Posted by Andy Wood on June 13, 2003

The trouble is, Patrick, that each item should have a link embedded in it where you can read the full story.

Market failure, peut-etre?

If the government had been in charge of CrozierVision, this omission would surely not have occurred.

Posted by Brian Micklethwait on June 13, 2003

So, Brian, you want me to burn the midnight oil backing up my case, eh? Presumably you'd also have me reading stuff and looking up references.

Oh the Tyranny of the Facts!

Posted by Patrick Crozier on June 13, 2003

I chose that particular example for two reasons. One was that I happened to be reading the report on it at the time, so all the details were handy. The other was that Mr Cuthbertson's, um, impassioned essay contained this particularly virile section:

Handouts to the homeless are a sign of a decent society, they will tell you. But morality for such people is a totally collectivised concept. If a good cause exists, it should be funded by the state, not rely on the charity of individuals. If any person or country deserves help, it should again be government which does it. Individual morality doesn't come into it, and it cannot.

I had hoped, by citing our own homelessness strategy which is firmly based on working with private charitable and voluntary groups, to convince him that he was factually wrong on this point.

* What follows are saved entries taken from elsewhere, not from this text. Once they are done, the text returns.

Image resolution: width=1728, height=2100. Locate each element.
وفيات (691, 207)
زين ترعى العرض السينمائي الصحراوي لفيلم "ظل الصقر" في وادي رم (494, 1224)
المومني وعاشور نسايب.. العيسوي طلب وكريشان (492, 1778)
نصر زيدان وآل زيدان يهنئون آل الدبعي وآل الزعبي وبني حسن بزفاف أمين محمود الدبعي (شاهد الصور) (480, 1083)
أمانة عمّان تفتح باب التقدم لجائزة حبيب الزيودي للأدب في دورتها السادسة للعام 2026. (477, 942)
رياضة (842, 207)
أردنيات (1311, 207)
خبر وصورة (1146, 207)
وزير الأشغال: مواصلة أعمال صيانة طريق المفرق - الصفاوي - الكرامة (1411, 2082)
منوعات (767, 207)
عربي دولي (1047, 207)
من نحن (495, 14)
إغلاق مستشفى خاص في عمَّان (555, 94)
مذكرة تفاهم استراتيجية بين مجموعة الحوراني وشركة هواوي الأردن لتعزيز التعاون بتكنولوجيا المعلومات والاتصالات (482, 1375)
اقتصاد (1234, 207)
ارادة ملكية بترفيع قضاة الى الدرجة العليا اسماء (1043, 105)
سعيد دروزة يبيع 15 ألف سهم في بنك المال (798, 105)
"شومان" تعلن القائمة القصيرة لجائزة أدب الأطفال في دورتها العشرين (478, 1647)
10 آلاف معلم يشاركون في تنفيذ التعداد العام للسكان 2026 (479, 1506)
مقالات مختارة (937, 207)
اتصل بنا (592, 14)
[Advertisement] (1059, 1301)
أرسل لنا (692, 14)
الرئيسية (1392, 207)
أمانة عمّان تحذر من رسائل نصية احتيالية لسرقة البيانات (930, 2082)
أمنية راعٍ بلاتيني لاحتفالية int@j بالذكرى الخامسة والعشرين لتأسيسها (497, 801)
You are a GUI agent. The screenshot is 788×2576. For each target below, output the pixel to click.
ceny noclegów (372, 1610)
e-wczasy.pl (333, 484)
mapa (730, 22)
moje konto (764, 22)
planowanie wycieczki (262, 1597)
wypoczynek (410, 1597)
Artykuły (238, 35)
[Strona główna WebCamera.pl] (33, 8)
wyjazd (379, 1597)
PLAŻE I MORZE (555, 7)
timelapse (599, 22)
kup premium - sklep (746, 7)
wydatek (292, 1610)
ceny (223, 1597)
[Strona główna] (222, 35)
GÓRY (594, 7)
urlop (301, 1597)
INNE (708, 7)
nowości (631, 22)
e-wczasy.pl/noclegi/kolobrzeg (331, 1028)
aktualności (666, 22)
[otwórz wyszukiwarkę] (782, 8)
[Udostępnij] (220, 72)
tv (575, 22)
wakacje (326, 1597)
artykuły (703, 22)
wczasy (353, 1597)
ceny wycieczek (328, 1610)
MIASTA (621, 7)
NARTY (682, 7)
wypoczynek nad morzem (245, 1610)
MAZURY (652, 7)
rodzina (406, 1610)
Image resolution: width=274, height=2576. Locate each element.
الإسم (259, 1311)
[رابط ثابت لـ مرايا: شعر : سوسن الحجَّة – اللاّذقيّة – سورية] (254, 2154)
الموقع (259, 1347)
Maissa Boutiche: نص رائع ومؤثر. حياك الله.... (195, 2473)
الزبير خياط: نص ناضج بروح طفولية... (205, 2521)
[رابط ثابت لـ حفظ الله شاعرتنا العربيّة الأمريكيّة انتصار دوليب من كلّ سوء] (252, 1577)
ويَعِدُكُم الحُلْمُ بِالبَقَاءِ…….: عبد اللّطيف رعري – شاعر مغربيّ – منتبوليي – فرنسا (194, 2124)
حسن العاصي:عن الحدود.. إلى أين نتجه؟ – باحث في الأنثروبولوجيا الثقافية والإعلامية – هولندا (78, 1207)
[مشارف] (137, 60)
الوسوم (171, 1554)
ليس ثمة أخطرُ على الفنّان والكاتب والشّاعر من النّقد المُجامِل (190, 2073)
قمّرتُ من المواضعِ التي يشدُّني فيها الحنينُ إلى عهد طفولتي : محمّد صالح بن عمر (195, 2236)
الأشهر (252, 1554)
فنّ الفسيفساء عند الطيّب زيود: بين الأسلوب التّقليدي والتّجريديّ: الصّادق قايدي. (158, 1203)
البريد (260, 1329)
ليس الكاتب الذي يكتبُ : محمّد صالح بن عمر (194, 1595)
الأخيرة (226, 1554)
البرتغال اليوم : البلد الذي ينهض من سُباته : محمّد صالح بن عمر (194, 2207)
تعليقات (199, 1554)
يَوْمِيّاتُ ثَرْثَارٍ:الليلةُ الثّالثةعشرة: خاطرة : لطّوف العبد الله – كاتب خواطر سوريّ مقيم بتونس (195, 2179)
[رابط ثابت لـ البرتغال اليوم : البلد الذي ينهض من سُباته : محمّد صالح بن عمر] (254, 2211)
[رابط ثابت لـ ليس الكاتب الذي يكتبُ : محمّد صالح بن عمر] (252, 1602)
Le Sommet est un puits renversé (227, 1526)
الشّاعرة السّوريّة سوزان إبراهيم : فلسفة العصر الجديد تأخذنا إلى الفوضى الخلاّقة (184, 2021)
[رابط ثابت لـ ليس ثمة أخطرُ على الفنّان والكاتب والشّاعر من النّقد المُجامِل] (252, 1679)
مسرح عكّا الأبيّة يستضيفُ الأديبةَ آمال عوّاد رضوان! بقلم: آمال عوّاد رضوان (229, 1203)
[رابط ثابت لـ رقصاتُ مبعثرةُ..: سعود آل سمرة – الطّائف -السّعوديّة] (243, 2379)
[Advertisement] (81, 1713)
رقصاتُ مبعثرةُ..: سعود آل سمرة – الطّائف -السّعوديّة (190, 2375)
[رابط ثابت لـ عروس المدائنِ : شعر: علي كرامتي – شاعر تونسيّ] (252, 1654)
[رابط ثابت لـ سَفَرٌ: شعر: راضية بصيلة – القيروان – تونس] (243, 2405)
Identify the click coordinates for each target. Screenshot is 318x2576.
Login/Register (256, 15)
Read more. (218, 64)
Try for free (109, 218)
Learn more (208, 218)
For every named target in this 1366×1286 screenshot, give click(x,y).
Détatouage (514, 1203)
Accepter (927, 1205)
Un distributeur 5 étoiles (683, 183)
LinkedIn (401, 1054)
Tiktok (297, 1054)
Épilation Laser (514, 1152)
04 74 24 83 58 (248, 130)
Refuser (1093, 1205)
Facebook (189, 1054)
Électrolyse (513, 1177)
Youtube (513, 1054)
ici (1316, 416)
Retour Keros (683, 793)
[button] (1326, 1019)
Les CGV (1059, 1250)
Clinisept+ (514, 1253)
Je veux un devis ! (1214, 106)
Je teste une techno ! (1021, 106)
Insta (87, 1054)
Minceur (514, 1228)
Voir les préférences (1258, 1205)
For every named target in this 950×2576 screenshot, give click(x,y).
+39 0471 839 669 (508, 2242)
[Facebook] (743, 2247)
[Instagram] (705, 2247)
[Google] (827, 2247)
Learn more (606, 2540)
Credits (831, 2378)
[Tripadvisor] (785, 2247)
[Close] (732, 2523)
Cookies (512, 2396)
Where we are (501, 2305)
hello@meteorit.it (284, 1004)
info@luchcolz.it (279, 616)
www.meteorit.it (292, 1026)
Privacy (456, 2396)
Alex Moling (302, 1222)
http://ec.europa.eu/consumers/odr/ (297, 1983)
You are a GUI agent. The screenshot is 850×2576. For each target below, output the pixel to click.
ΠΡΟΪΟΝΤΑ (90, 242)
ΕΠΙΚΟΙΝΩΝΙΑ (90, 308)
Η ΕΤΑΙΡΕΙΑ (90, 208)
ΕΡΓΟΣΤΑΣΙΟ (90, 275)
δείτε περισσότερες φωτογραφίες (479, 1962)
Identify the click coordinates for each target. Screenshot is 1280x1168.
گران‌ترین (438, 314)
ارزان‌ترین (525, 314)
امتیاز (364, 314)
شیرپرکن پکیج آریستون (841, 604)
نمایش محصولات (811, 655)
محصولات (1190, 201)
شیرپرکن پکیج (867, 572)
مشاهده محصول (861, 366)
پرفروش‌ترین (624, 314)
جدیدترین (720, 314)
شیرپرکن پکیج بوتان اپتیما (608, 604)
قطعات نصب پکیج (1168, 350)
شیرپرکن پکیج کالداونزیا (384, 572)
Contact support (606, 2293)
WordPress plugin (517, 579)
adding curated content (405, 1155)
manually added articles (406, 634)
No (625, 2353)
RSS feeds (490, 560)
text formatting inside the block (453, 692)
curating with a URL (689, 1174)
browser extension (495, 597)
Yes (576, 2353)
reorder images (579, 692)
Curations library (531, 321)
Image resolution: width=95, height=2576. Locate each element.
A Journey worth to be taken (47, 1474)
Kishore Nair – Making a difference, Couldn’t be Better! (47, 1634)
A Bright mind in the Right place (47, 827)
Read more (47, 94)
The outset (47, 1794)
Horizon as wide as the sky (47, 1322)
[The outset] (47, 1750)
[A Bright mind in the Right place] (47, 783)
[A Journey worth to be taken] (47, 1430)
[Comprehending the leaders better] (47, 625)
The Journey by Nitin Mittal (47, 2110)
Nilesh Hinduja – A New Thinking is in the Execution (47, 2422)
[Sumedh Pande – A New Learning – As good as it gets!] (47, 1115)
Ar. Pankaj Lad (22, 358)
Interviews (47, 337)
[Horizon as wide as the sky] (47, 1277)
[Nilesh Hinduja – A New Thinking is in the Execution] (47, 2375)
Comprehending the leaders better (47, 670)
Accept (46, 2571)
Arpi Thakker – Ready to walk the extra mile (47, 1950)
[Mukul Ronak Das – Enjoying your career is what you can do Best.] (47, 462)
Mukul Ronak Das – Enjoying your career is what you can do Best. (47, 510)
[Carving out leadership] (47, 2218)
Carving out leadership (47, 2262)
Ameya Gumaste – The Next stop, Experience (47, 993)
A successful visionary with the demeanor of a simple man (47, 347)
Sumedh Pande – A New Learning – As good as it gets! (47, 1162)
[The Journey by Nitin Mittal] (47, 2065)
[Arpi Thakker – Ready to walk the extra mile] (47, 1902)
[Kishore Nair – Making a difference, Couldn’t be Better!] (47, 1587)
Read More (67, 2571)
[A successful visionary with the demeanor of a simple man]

Sadly, there are no signs that this happened.

Successful as our homelessness strategy is, I'm keen to improve it further. If anyone has any ideas that they think might be useful, I'd be grateful if they dropped me an email.

Posted by Iain J Coleman on June 16, 2003


You are wrong. You may, on occasion, have brought up the example of your project to refute something that Peter Cuthbertson wrote but you also brought it up in an attempt to refute what I wrote. What follows, in case you'd forgotten, is an extract from a comment you wrote (you start by quoting my words):

The second thing that strikes me is: how likely is the state to succeed even on its own terms? The state seems to be pretty unsuccesful at achieving anything else (whether it be running an effective railway or law and order). It seems at best unlikely that it will succeed here.

Let's take an example I mentioned earlier: the homelessness strategy in Cambridge...

It is fairly obvious that that is what I was referring to in the introduction to this posting.

Anyway, nothing in what you wrote alters the suspicion that you believe that the state has the power to do good.

Posted by Patrick Crozier on June 17, 2003


Fair point. The specific point about homelessness, in relation to what you were saying in that debate, is that the issue highlights the inadequacy of the libertarian account of freedom.

Anyway, it's manifestly obvious that the state has the power to do good, insofar as there are state activities which achieve good ends. Organising a universal garbage collection system, for example. Now, you might think that a non-state solution would be better in some particular case, but that's a point you have to make in detail, on a case-by-case basis.

I'm not interested in having the state doing things just for the sake of it. If there's another, better solution to a particular problem, great. Show it to me. In detail. Don't just wave a rolled-up newspaper and shout "Bad state! Bad state!" That's not serious politics.